A análise do tema da dominação constitui um primeiro tratamento dessas questões, congruente, desse modo, com o formato e limites de uma dissertação.

Em última análise, não se trata de responder se Foucault faz ou não sociologia ou de definir os fundamentos de uma “sociologia foucaultiana” nem de buscar o seu lugar nesse campo, quer seja em suas especialidades ou tradições teóricas. Dito de outro modo, em vez do lugar de Foucault na sociologia, interessa-nos questionar e analisar em quais problemas, aportes e supostos podemos apreender intersecções e pontos de encontro com a sociologia.
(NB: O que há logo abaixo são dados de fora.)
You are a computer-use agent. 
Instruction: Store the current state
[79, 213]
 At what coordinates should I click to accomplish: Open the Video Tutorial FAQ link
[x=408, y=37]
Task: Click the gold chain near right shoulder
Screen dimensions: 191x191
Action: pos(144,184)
Não nos propomos a mais uma empreitada em busca da cidadania foucaultiana na ordem do saber. Porém, tais ressalvas não nos desautorizam a refletir sobre uma possível perspectiva sociológica em Foucault ou mesmo das afinidades de sua obra e abordagem com determinadas formas de pensar e fazer sociologia.

Por último, provavelmente um “foucaultiano” nos censurasse com a acusação de que existe, de modo sutil, um ar de “disciplinamento”, uma tentativa disfarçada de cunho normalizador, de enquadrar e encerrar um pensamento complexo em uma identidade homogênea, ainda que por meios indiretos e propósitos escolásticos. O que, irremediavelmente, nos alertaria este “foucaultiano” bem intencionado, seria contraditório, ou, talvez, até mesmo “criminoso”, realizar contra um pensador que não cessou de lutar, teórica e politicamente, contra as “polícias do discurso” e contra as implicações políticas e

morais da noção de autor, negando, reiteradamente, os rótulos propostos de filósofo e historiador20 (FOUCAULT, 1996; 2009).
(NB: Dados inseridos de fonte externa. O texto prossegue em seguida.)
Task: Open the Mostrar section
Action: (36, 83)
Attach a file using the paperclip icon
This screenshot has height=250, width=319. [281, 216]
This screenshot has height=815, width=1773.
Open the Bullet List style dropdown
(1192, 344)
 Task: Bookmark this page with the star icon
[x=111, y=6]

A essas censuras caberia invocar tão somente as palavras iniciais do seu biógrafo mais atento, Didier Eribon:

Foucault questionou a noção de autor? Sim. [...]. Entretanto ele mesmo não podia se abstrair da sociedade em que vivia: como todo mundo, estava sujeito a essas ‘funções’ que descreveu. Portanto, assinou seus livros, relacionou-os uns com outros através de um conjunto de prefácios, artigos, palestras que se empenhavam em reconstituir a coerência ou a dinâmica de sua pesquisa, de uma etapa a outra; aceitou o jogo do comentário, participando de colóquios dedicados a seu trabalho, respondendo a objeções, críticas, leituras errôneas ou corretas. Em suma, Michel Foucault é um autor, criou uma obra sujeita ao comentário (ERIBON, 1990, p 11).
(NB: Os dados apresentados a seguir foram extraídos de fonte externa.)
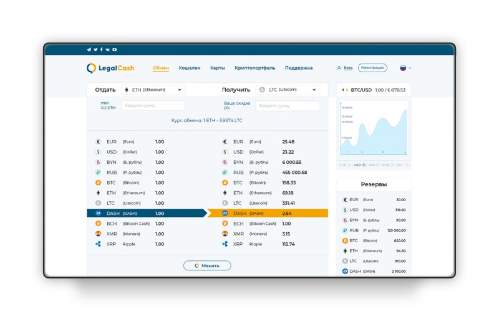Open the Twitter social icon
The width and height of the screenshot is (499, 332).
click(x=95, y=50)
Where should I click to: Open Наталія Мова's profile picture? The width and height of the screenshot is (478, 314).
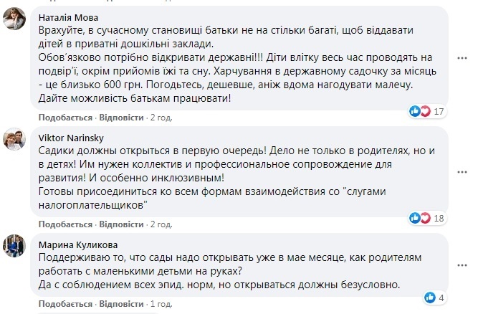14,19
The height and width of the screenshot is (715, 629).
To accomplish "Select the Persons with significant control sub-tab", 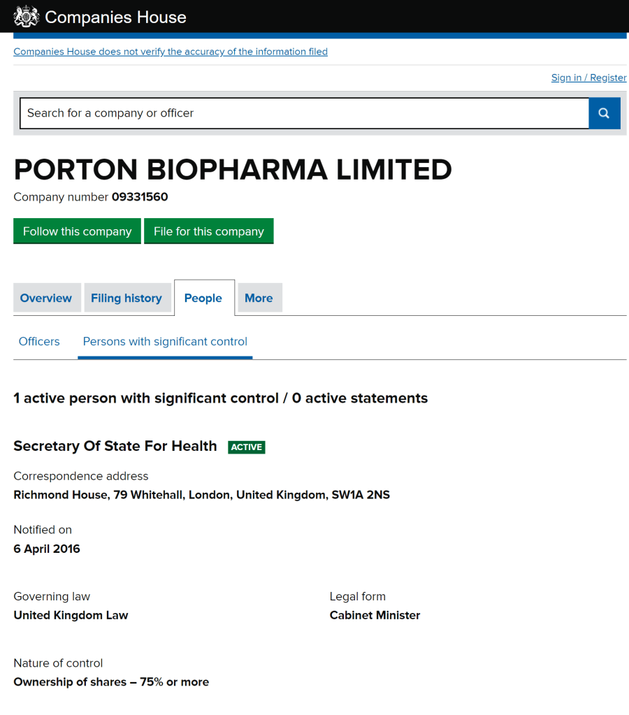I will tap(165, 342).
O trabalho de argumentação discursiva e teórica sobre autores, teorias e programas intelectuais não se reduz a uma vaidade diletante e escolástica ou a um exercício disciplinar, uma forma de controle e de domesticação do pensamento e do discurso. Não. A construção e a produção de conhecimentos, de novos conceitos e perspectivas, reclamam necessariamente esforços intelectuais que se voltem para a interpretação, análise, persuasão dos programas de investigação e esquemas analíticos de que dispomos. Nesse sentido, queremos crer, esta dissertação é um pequeno esforço para fazer com que Foucault e o seu pensamento continuem a “falar”, e através de novos idiomas; um pequeno esforço, portanto, para continuar o trabalho de “imaginar Foucault”, na bela expressão de Maurice Blanchot.

20 Por diversas vezes, em entrevistas, introduções e prefácios, Foucault jogava contra as tentativas de situá-lo

em rótulos e classificações disciplinares. No encerramento da introdução de A Arqueologia do Saber, ele arremata: “Vários, como eu, sem dúvida escrevem para não ter mais um rosto. Não me pergunte quem sou e não me diga para permanecer o mesmo; é uma moral de estado civil; ela rege nossos papéis. Que ela nos deixe livres quando se trata de escrever” (FOUCAULT, 2008, p.20). Noutras ocasiões, Foucault se autointitulou, não sem ironia e provocação, como “jornalista”, “professor”, “escritor” e, retomando a metáfora explosiva de Nietzsche do filósofo-dinamite, afirmou que era “(...) uma espécie de pirotécnico.

Considero os meus livros como minas, pacotes de explosivos... Espero que sejam!” (FOUCAULT, 2006, p.